Neeraj Kumar, Pol Mauri Ruiz, Vijay Menon, Igor Kabiljo, Mayank Pundir, Andrew Newell, Daniel Lee, Liyuan Wang, and Chunqiang Tang, Meta Platforms
Meta's private cloud uses millions of servers to host tens of thousands of services that power multiple products for billions of users. This complex environment has various optimization problems involving resource allocation, including hardware placement, server allocation, ML training & inference placement, traffic routing, database & container migration for load balancing, grouping serverless functions for locality, etc.
The main challenges for a reusable resource-allocation framework are its usability and scalability. Usability is impeded by practitioners struggling to translate real-life policies into precise mathematical formulas required by formal optimization methods, while scalability is hampered by NP-hard problems that cannot be solved efficiently by commercial solvers.
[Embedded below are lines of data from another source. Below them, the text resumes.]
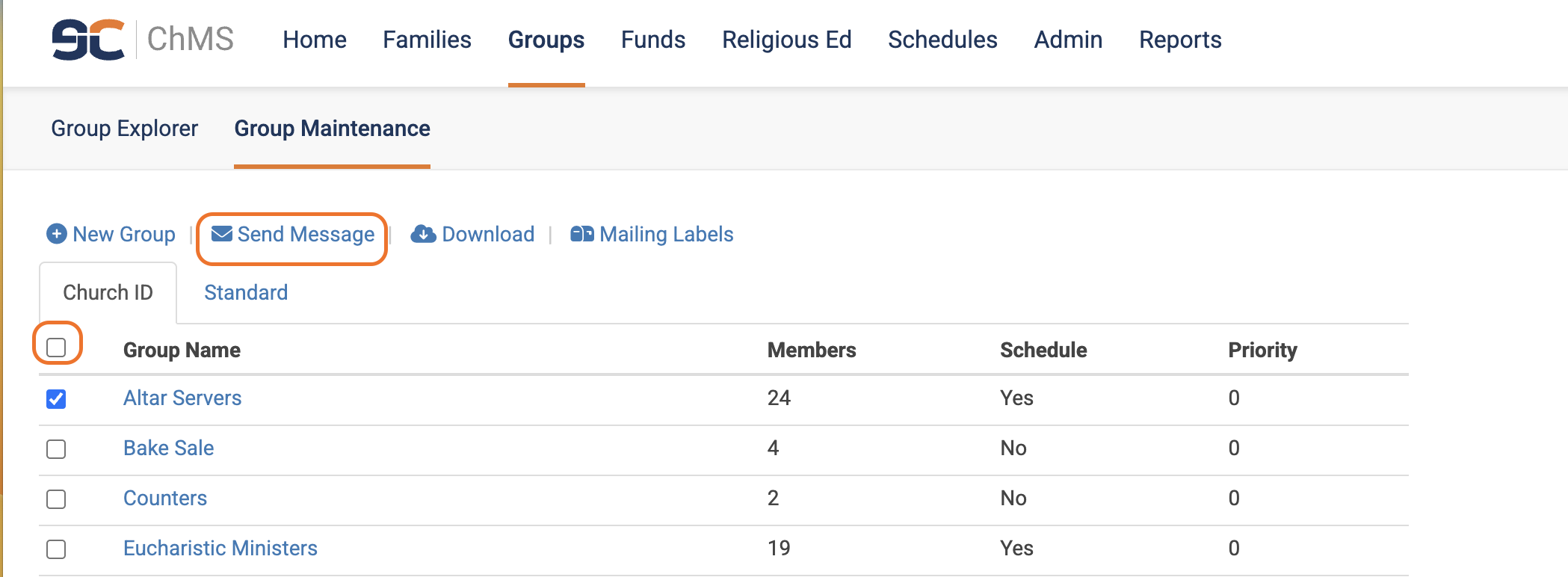Click the Mailing Labels mailbox icon

coord(582,234)
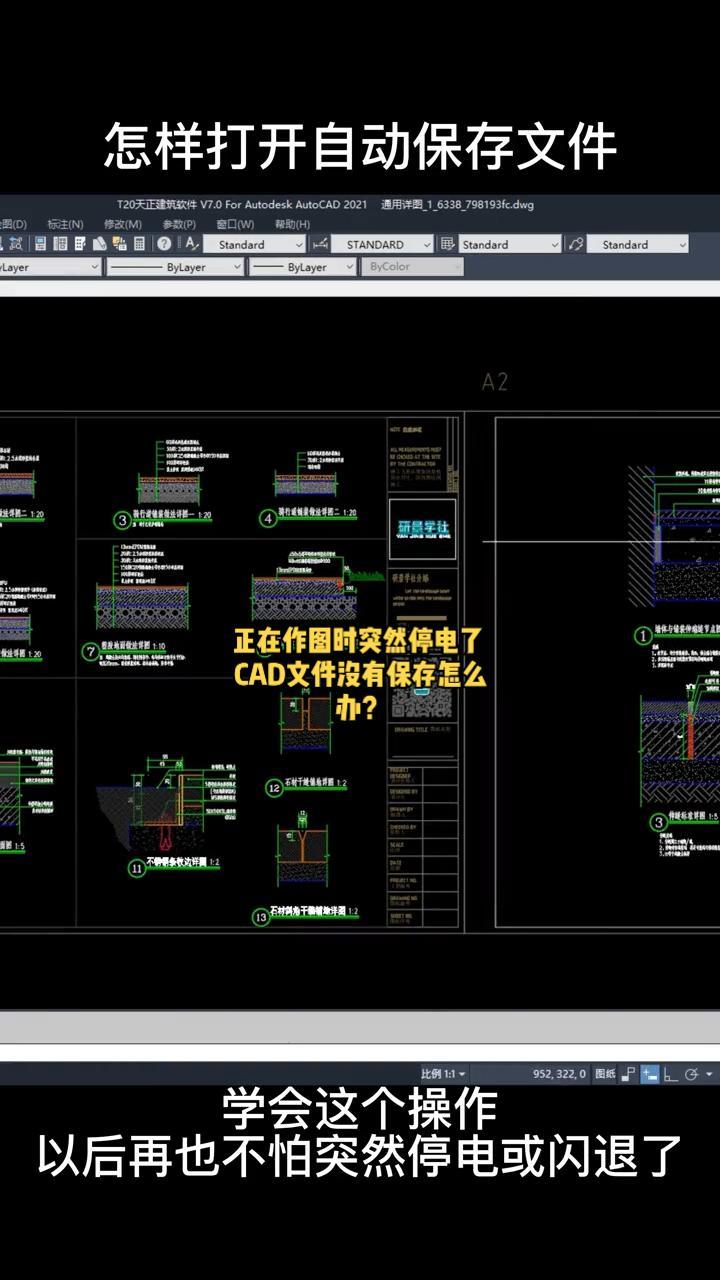Click the Help question mark icon
Screen dimensions: 720x1280
(x=164, y=244)
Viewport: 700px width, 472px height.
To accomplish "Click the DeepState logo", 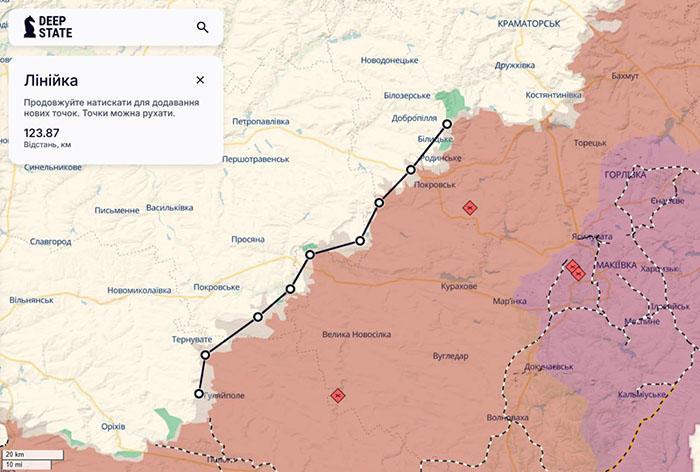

These challenges are addressed by Rebalancer, Meta's resource-allocation framework. It has been applied to dozens of large-scale use cases over the past seven years, demonstrating its usability, scalability, and generality. At the core of Rebalancer is an expression graph that enables its optimization algorithm to run more efficiently than past algorithms. Moreover, Rebalancer offers a high-level specification language to lower the barrier for adoption by systems practitioners.